◆ Given task 1: Copy the entries word for word, from the first entry through the line containing "Action: pyautogui.click(x=261, y=78)", and leave the pictures out.

◆ Passage shown:
* Begin *

Tuesday, May 08, 2007
Nicholas Perrin on the Gospel of Thomas
Today our library received a copy of Nicholas Perrin's new book Thomas: The Other Gospel which looks like a scintillating read (sigh, another book to add to the list). Perrin interacts with the work of Stephen Patterson, April DeConick, and Elaine Pagels and asserts a Syrian provenance for Thomas (specifically Edessa). Let me give a few quotes from the conclusion:
"The Gospel of Thomas was a Syriac text written in the last quarter of the second century by a careful editor who arranged his material largely on the basis of catchword connections. As far as his sources, Thomas drew primarily on Tatian's Diatessaron, but also undoubtedly drew on his memory of a number of oral and written traditions. It cannot be ruled out that Thomas preserves authentic sayings of Jesus; it is simply that, give a span of 140-plus years, this would be extremely hard to prove" (137).

* End *

◆ Given task 2:
Answer these questions about the post on Perrin's book:
(a) Which city does Perrin name as the specific place of origin for Thomas?
(b) In what language does the quoted conclusion say the Gospel of Thomas was written?
(c) According to the quoted conclusion, on what source did Thomas draw primarily?

◆ Information shown:
* Begin *

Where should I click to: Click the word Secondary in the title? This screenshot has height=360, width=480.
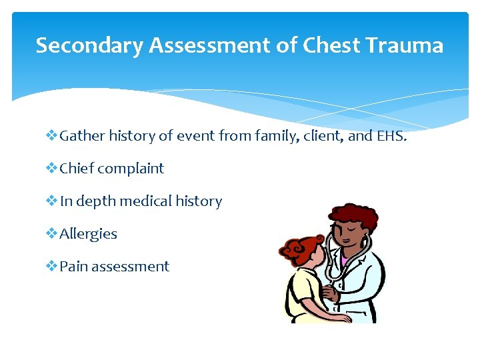(89, 45)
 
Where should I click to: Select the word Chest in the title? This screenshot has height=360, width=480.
(329, 45)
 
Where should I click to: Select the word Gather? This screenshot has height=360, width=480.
(81, 136)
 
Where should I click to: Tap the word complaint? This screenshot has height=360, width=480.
(131, 169)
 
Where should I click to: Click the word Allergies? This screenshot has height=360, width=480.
(88, 234)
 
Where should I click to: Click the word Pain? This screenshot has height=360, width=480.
(74, 267)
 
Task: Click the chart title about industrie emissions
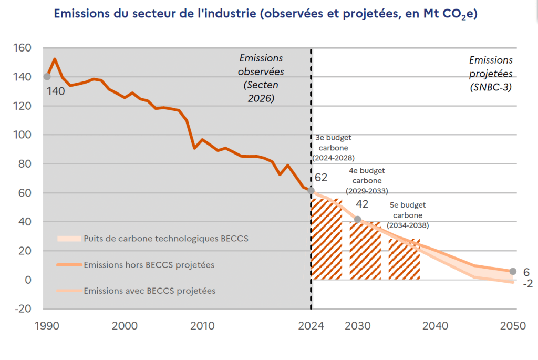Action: pyautogui.click(x=265, y=14)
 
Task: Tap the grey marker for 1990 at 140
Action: pyautogui.click(x=47, y=77)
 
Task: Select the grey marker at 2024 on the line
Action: pyautogui.click(x=311, y=190)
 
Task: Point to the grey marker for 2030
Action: pyautogui.click(x=357, y=219)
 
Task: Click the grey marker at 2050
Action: pyautogui.click(x=513, y=271)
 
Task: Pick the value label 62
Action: pyautogui.click(x=321, y=178)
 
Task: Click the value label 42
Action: pyautogui.click(x=362, y=204)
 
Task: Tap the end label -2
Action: pyautogui.click(x=527, y=283)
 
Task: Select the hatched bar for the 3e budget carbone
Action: pyautogui.click(x=327, y=239)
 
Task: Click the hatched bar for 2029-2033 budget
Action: pyautogui.click(x=365, y=251)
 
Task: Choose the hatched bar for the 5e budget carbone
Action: pyautogui.click(x=404, y=260)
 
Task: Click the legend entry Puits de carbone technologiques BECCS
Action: pyautogui.click(x=153, y=239)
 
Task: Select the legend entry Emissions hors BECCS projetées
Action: pyautogui.click(x=136, y=264)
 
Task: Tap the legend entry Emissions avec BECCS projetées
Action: pyautogui.click(x=136, y=291)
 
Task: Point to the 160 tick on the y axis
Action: pyautogui.click(x=22, y=48)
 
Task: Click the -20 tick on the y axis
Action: pyautogui.click(x=23, y=308)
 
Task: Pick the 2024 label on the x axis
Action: pyautogui.click(x=311, y=326)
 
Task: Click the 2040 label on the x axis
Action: pyautogui.click(x=435, y=326)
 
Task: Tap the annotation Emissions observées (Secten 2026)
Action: pyautogui.click(x=261, y=78)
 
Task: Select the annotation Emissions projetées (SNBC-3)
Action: pyautogui.click(x=491, y=74)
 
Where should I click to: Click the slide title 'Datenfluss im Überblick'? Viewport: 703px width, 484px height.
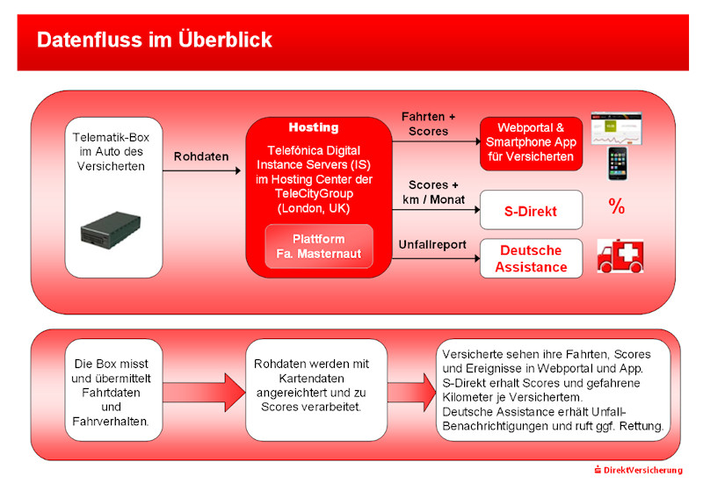point(155,40)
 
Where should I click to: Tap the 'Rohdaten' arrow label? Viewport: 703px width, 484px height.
point(201,156)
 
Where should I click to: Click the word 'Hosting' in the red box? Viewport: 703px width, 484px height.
point(314,127)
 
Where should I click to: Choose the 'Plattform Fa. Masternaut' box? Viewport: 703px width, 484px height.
point(318,246)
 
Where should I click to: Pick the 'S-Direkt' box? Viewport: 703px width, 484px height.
point(531,211)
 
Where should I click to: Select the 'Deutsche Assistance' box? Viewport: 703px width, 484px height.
point(531,258)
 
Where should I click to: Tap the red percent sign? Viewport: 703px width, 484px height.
point(616,207)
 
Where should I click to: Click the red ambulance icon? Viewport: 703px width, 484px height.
point(620,256)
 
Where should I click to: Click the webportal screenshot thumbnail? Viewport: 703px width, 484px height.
point(617,128)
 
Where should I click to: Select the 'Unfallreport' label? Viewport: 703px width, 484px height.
point(432,244)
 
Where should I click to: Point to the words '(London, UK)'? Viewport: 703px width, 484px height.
point(314,208)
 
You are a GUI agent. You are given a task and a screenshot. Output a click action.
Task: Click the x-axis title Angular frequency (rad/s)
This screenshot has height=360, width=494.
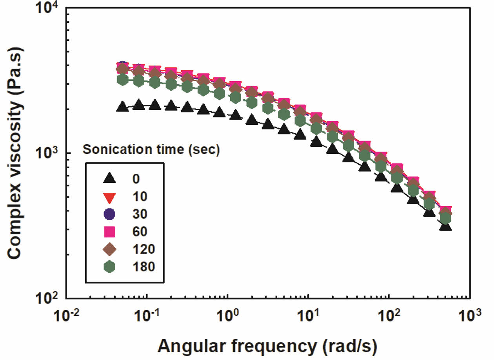[x=268, y=346]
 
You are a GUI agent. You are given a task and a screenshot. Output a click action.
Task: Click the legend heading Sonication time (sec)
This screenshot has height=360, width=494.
[x=151, y=150]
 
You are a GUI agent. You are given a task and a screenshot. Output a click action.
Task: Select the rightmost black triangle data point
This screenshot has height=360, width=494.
[x=445, y=226]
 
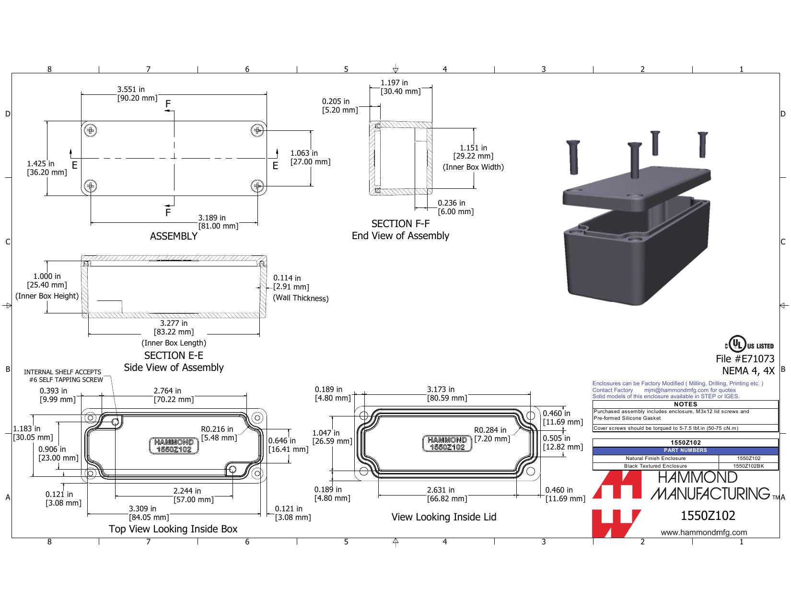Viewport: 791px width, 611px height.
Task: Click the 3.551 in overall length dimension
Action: (x=137, y=93)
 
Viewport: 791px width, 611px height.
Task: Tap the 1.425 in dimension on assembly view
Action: (x=47, y=168)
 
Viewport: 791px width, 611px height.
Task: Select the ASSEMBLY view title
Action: (x=174, y=236)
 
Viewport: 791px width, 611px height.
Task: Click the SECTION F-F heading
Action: (x=400, y=223)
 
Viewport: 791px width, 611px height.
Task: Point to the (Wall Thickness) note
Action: (x=301, y=298)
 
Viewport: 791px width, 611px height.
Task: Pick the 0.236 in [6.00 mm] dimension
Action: (x=455, y=207)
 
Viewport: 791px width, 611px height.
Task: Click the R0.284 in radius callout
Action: (x=492, y=434)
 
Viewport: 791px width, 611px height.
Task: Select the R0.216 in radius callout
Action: (x=219, y=433)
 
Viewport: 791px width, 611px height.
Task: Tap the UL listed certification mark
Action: (x=749, y=344)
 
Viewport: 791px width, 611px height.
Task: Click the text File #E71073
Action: (x=745, y=359)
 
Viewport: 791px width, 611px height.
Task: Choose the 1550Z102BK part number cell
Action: (x=748, y=466)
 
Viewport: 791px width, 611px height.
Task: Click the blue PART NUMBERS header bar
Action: (x=686, y=450)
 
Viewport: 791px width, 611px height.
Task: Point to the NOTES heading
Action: (x=686, y=404)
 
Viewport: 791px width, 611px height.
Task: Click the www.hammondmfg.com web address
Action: (x=704, y=532)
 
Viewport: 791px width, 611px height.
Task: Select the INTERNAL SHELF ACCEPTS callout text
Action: (x=63, y=372)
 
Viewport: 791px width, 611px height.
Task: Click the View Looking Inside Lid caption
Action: (x=444, y=517)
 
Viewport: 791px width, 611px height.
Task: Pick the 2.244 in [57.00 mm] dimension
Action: (x=193, y=495)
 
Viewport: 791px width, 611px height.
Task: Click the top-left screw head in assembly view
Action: (x=91, y=130)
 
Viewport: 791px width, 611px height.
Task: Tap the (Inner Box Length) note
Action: (x=174, y=343)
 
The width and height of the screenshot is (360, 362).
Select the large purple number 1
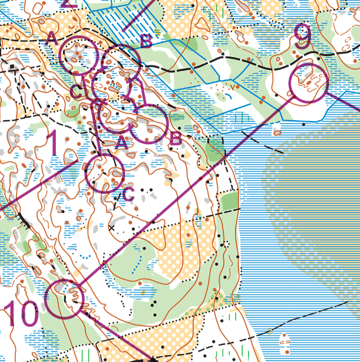[x=52, y=144]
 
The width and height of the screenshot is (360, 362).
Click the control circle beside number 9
[x=308, y=83]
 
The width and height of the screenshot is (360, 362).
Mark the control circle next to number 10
[x=65, y=299]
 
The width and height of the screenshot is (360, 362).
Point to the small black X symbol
[x=111, y=227]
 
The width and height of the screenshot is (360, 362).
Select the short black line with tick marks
[x=24, y=221]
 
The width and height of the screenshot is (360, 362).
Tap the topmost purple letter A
[x=51, y=39]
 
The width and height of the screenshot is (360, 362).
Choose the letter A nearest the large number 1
[x=121, y=142]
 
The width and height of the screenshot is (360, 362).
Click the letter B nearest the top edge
[x=147, y=41]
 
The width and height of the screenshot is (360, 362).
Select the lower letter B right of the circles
[x=176, y=140]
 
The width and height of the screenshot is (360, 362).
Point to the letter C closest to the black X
[x=128, y=194]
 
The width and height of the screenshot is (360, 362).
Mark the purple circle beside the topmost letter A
[x=80, y=55]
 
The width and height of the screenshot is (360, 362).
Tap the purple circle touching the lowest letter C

* End *

◆ Output 1:
Where should I click to: Click the word Secondary in the title? This screenshot has height=360, width=480.
(89, 45)
 
Where should I click to: Select the word Chest in the title? This screenshot has height=360, width=480.
(329, 45)
 
Where should I click to: Select the word Gather? This screenshot has height=360, width=480.
(81, 136)
 
Where should I click to: Tap the word complaint? This screenshot has height=360, width=480.
(131, 169)
 
Where should I click to: Click the word Allergies? This screenshot has height=360, width=480.
(88, 234)
 
Where should I click to: Click the word Pain? This screenshot has height=360, width=480.
(74, 267)
 
Task: Click the chart title about industrie emissions
Action: pyautogui.click(x=265, y=14)
 
Task: Tap the grey marker for 1990 at 140
Action: pyautogui.click(x=47, y=77)
 
Task: Select the grey marker at 2024 on the line
Action: pyautogui.click(x=311, y=190)
 
Task: Point to the grey marker for 2030
Action: pyautogui.click(x=357, y=219)
 
Task: Click the grey marker at 2050
Action: pyautogui.click(x=513, y=271)
 
Task: Pick the value label 62
Action: pyautogui.click(x=321, y=178)
 
Task: Click the value label 42
Action: pyautogui.click(x=362, y=204)
 
Task: Tap the end label -2
Action: pyautogui.click(x=527, y=283)
 
Task: Select the hatched bar for the 3e budget carbone
Action: pyautogui.click(x=327, y=239)
 
Task: Click the hatched bar for 2029-2033 budget
Action: pyautogui.click(x=365, y=251)
 
Task: Choose the hatched bar for the 5e budget carbone
Action: pyautogui.click(x=404, y=260)
 
Task: Click the legend entry Puits de carbone technologiques BECCS
Action: pyautogui.click(x=153, y=239)
 
Task: Select the legend entry Emissions hors BECCS projetées
Action: pyautogui.click(x=136, y=264)
 
Task: Tap the legend entry Emissions avec BECCS projetées
Action: pyautogui.click(x=136, y=291)
 
Task: Point to the 160 tick on the y axis
Action: pyautogui.click(x=22, y=48)
 
Task: Click the -20 tick on the y axis
Action: pyautogui.click(x=23, y=308)
 
Task: Pick the 2024 label on the x axis
Action: pyautogui.click(x=311, y=326)
 
Task: Click the 2040 label on the x axis
Action: pyautogui.click(x=435, y=326)
 
Task: Tap the annotation Emissions observées (Secten 2026)
Action: pyautogui.click(x=261, y=78)

◆ Output 2:
(a) Edessa
(b) Syriac
(c) Tatian's Diatessaron